++++ Supplied passage ++++

Phase 3: macOS pcblist_n Parser (Complete)

src/platform/macos_layout.rs — Offset constants isolated for easy correction.

  • Record kind tags: XSO_SOCKET=0x001, XSO_RCVBUF=0x002, XSO_SNDBUF=0x004, XSO_STATS=0x008, XSO_INPCB=0x010, XSO_TCPCB=0x020
  • Named offset constants for each struct (e.g. XSOCKET_N_SO_LAST_PID_OFFSET, XTCPCB_N_T_SRTT_OFFSET)
  • roundup64() for XNU 8-byte record alignment
  • TCP_RTT_SHIFT=3, TCP_RTTVAR_SHIFT=2, INP_IPV4=0x1, INP_IPV6=0x2

src/platform/macos.rs — Pure parsing functions (testable on all platforms).

++++ Dataset extract ++++

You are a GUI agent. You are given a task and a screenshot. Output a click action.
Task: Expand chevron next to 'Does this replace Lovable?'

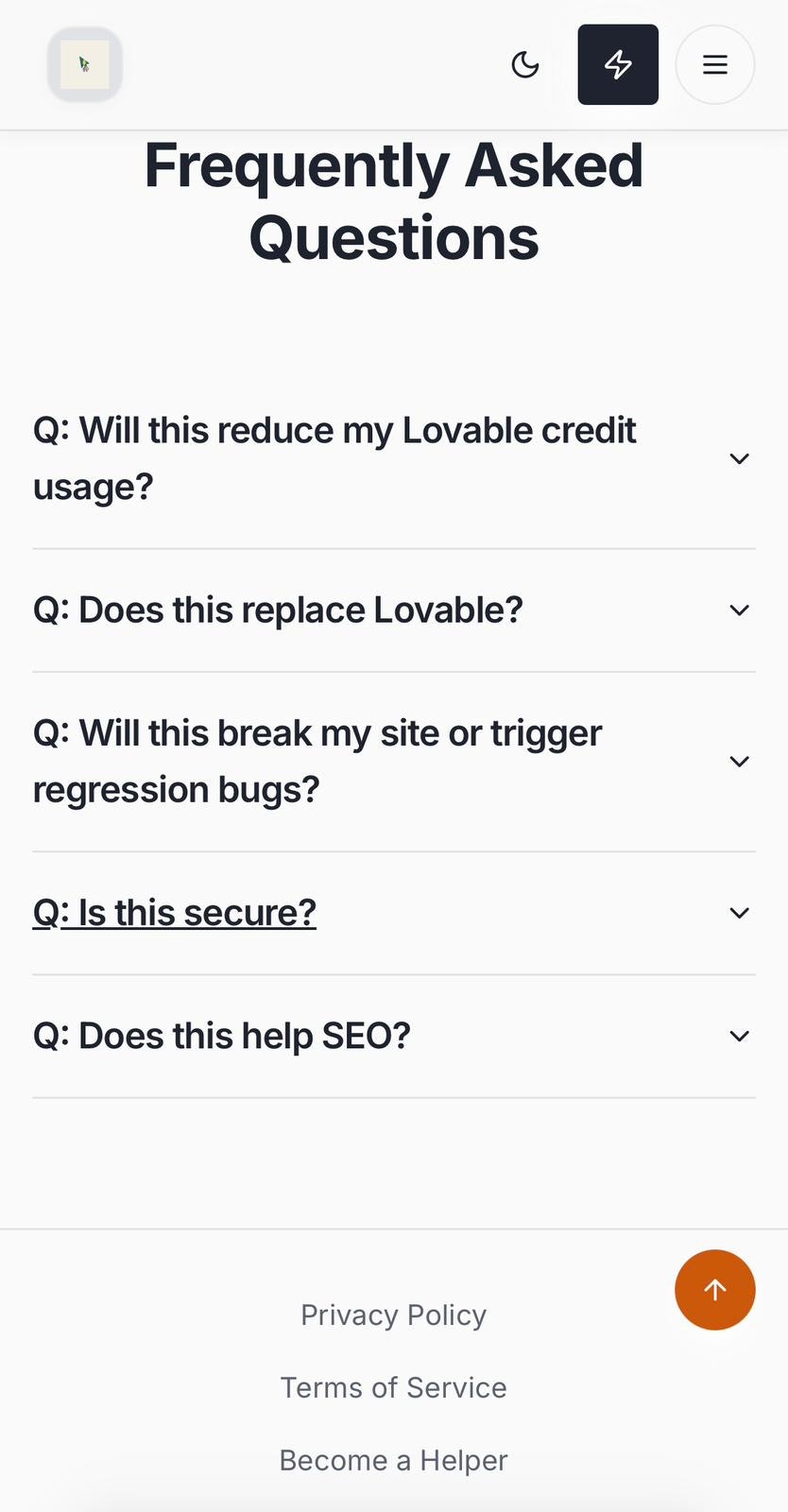(739, 610)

++++

**Directive**: In the macOS pcblist_n parser notes, which record kind tag is assigned the value 0x020?

**Task answer**: XSO_TCPCB